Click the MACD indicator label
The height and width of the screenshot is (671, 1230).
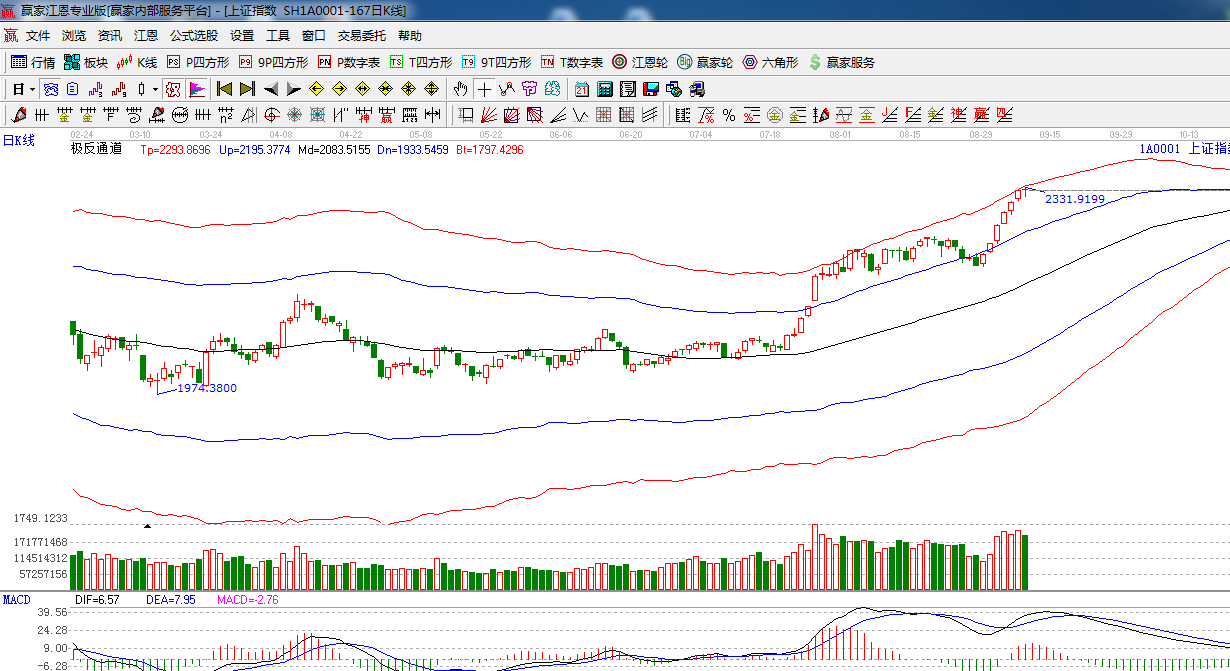click(x=16, y=599)
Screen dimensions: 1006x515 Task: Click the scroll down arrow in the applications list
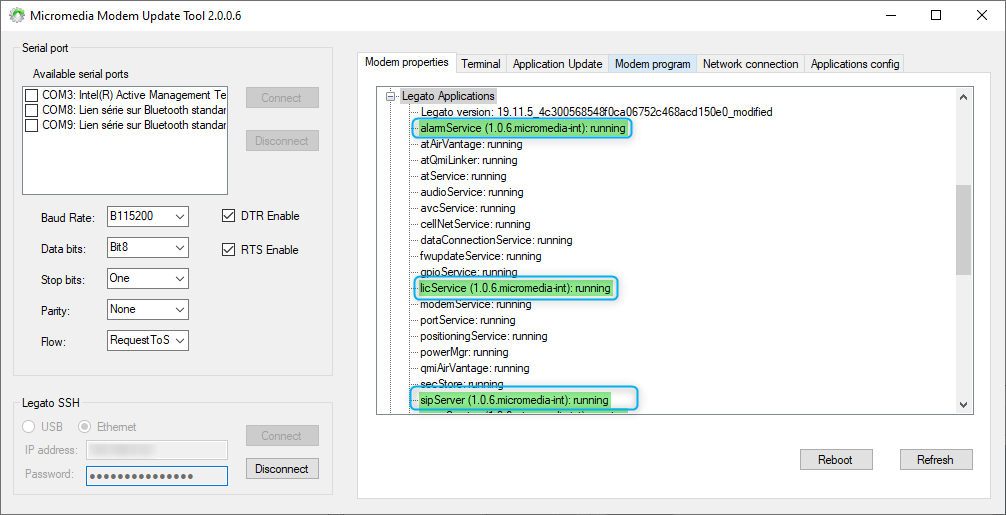963,404
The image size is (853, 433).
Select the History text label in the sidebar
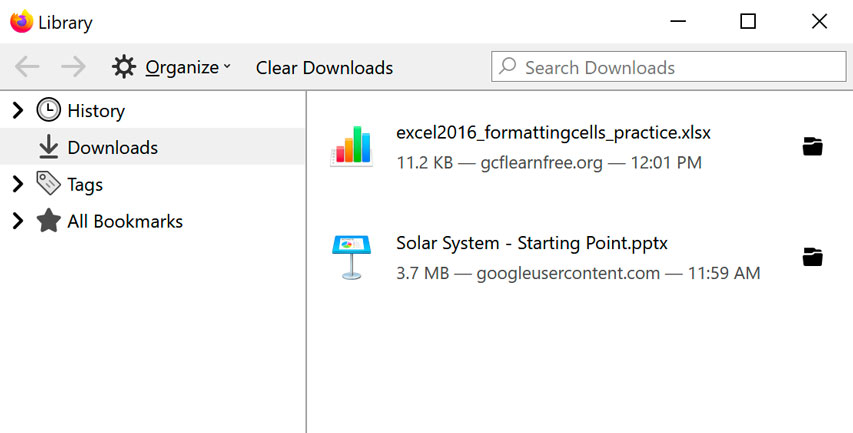click(96, 111)
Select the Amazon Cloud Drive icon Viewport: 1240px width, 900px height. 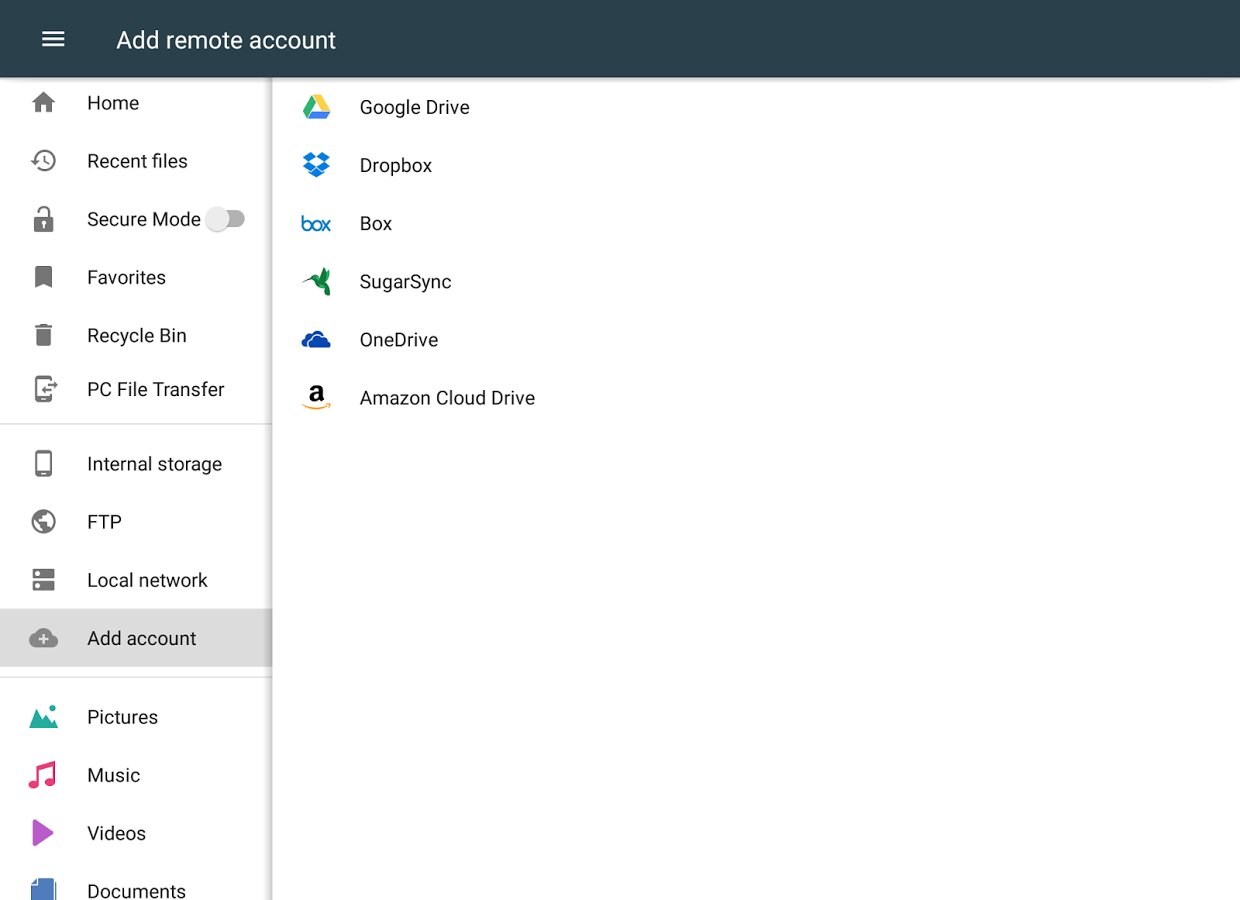pyautogui.click(x=316, y=398)
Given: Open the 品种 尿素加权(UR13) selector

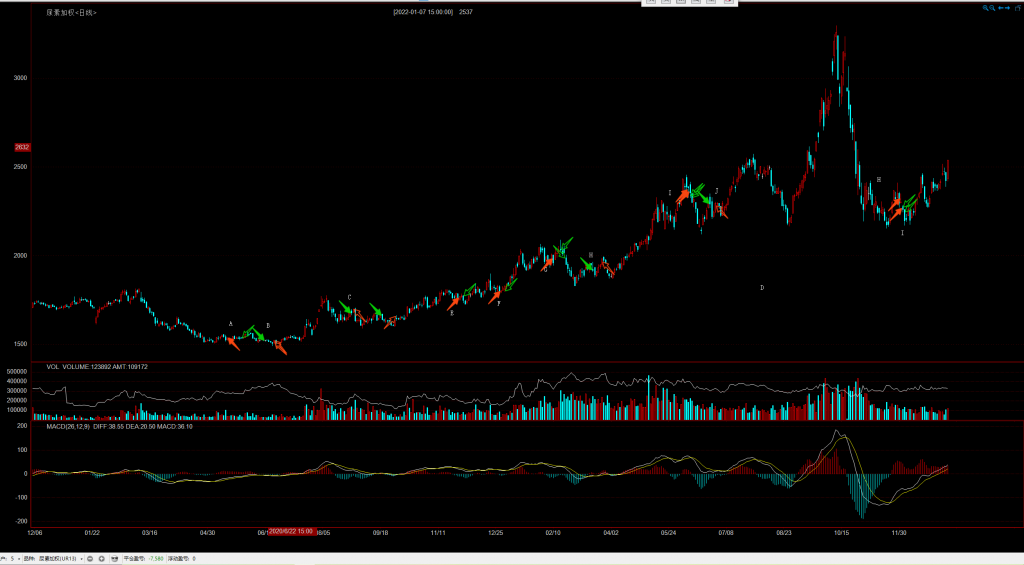Looking at the screenshot, I should click(x=61, y=558).
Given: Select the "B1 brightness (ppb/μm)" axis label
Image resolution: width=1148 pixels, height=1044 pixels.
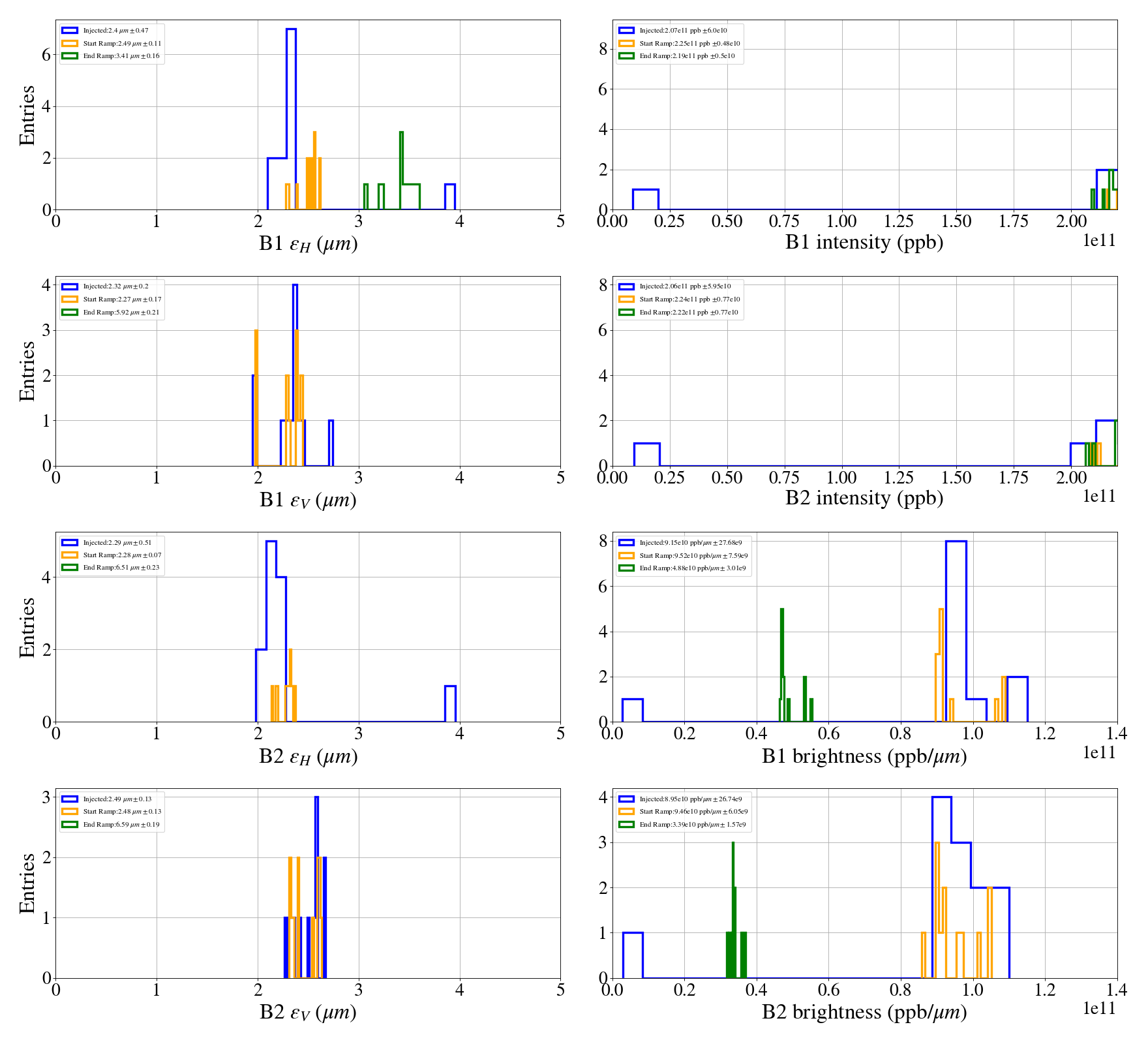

::::::::

Task brief
Your output should be exactly the lines of the records above from the one with "Given: Select the" through the last, both ends included, with pictures excluded.

Written reply
Given: Select the "B1 brightness (ppb/μm)" axis label
Image resolution: width=1148 pixels, height=1044 pixels.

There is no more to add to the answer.